We should note that the description of the plugin located the plugin’s main file now reads, “Secure Custom Fields is a fork of the Advanced Custom Fields plugin, which will be maintained by WordPress.org, for security and functionality updates.” So not Automattic, so again, how would an Automattic employee know?

The blurred lines continued in this situation. Going back to Matt Mullenweg’s post, he referenced claimed “WP Engine’s legal attacks:”

Similar situations have happened before, but not at this scale. This is a rare and unusual situation brought on by WP Engine’s legal attacks, we do not anticipate this happening for other plugins.

Notably, the defendants in WP Engine’s lawsuit are Automattic and him. The WordPress project is not a defendant to the lawsuit. James Giroux also pushed this false line, claiming that WordPress.org was sued:

WPE/SL has sued Automattic, WordPress.org and Matt Mullenweg, not the other way around.

Matt Mullenweg appears to use WordPress.org as codeword or euphemism for his apparent personal ownership of the WordPress website, but the lawsuit doesn’t list WordPress.org as a defendant.

Here is James Giroux’s defense of what happened here:

Regardless of whether you agree with the ban on WP Engine / Silver Lake or not, it exists. The result of that ban is that folks affiliated with WPE/SL (employees and contractors, IMO) no longer have access to the infrastructure of WordPress.org. They cannot log in, update, or remove their existing plugins and themes. The ACF team have also provided an alternate way for people and teams using ACF to access ongoing updates.

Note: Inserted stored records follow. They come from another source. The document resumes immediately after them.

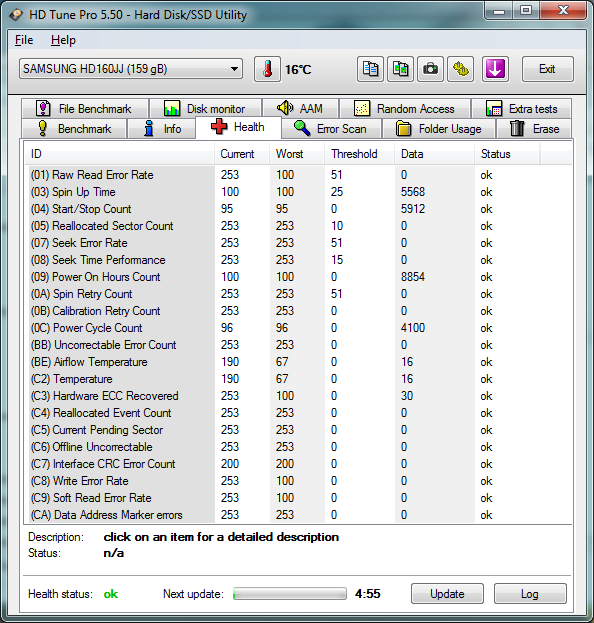The width and height of the screenshot is (594, 623).
Task: Click the Next update progress bar
Action: click(x=290, y=594)
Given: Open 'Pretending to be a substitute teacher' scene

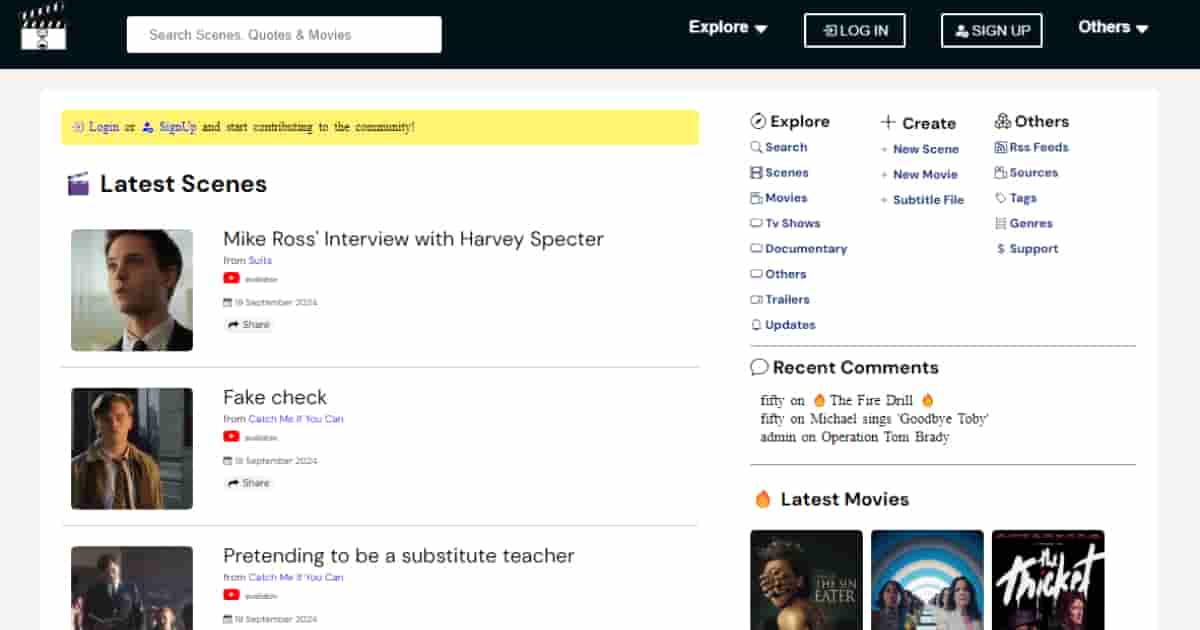Looking at the screenshot, I should pos(398,555).
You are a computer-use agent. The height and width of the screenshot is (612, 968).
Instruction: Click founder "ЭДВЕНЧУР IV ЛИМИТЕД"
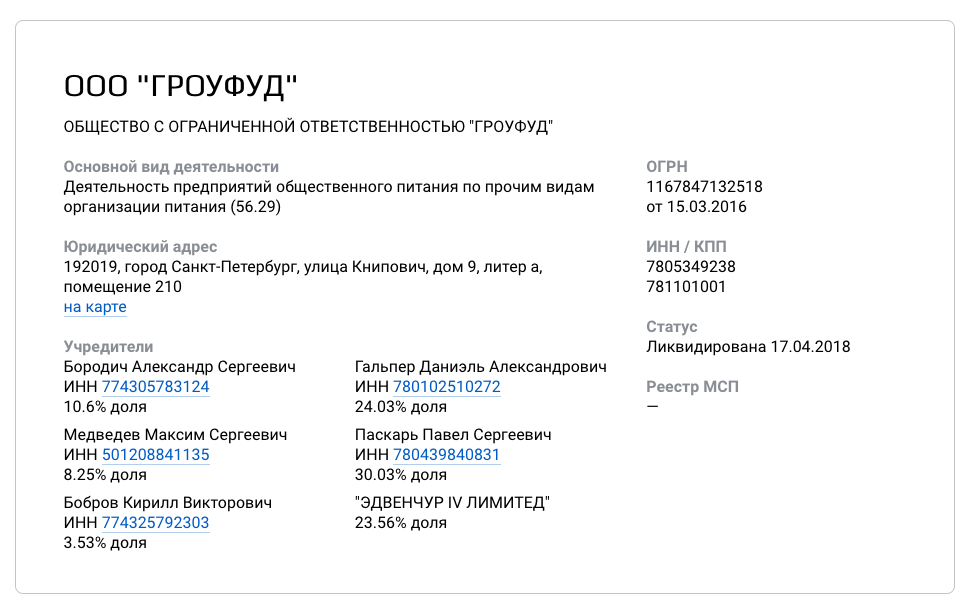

While this is not the first time a ban has occurred, this is the first time it has happened where the scale of the plugin in question requires a more nuanced approach. For example, as a stop-gap, the WordPress security team recently rolled out an update to patch a vulnerability on behalf of the WPE/SL team. This worked to solve an immediate problem but it does not resolve the issue in the long term.

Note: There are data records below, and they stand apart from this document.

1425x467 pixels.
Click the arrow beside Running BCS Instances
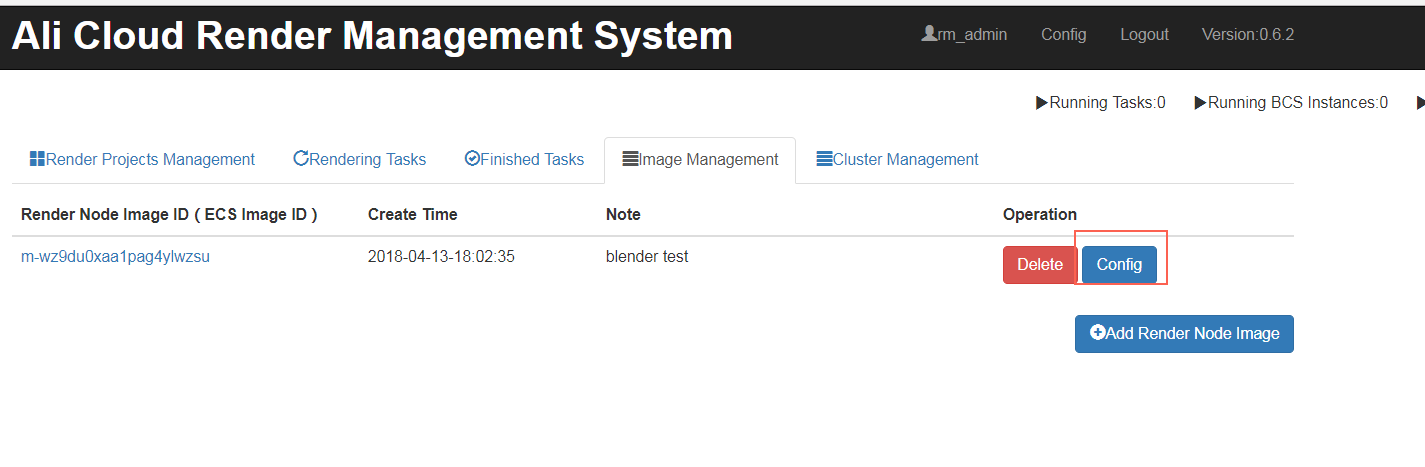coord(1200,102)
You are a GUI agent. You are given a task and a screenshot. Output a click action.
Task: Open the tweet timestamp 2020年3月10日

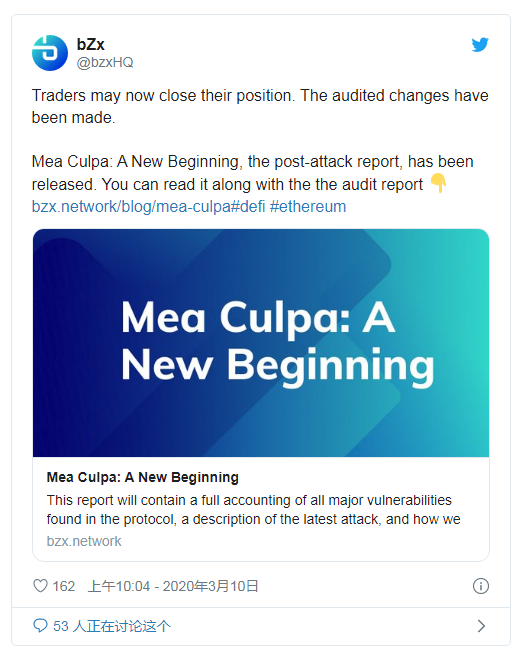(173, 586)
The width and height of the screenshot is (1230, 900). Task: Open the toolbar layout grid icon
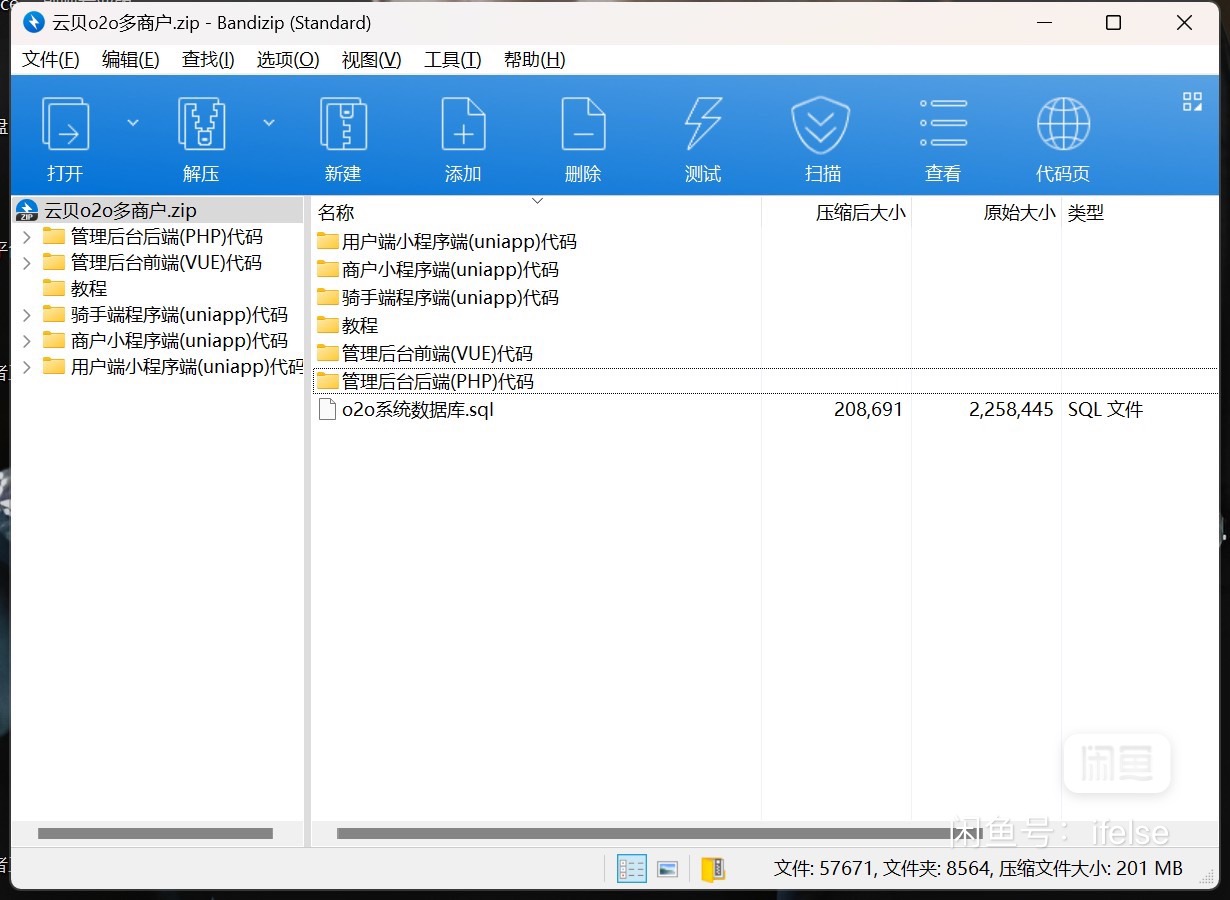(1192, 101)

It goes without saying that yes, this could be fixed if WordPress.org lifted the ban on WPE/SL. However, as I have previously stated, the volume is going to continue to rise and WPE/SL is going to continue to feel the pressure to negotiate in good faith as the levers available to the Project Lead are exercised.

The Project Lead seems to refer to the Project Lead of WordPress, which would be Matt Mullenweg. But the company he runs, Automattic has put forward a timeline of negotiations that shows they were the ones conducting negotiations WP Engine, not WordPress. So WordPress has nothing to do with that. That isn’t surprising, since the negotiations were actually over a WooCommerce “Hosting Partner Program”. After the negotiations ended, Matt Mullenweg started an extortion campaign against WP Engine in his role as the CEO of Automattic. So again, WordPress has nothing to do with that.

Later in his post, James Giroux brought up the security team again:

The WordPress security team is also within its rights as described in Point 18 of the Plugin Directory guidelines to assume maintenance going forward.

So was this done by the security team or Automattic? Whatever the answer, this seems like more evidence for WP Engine’s legal claims.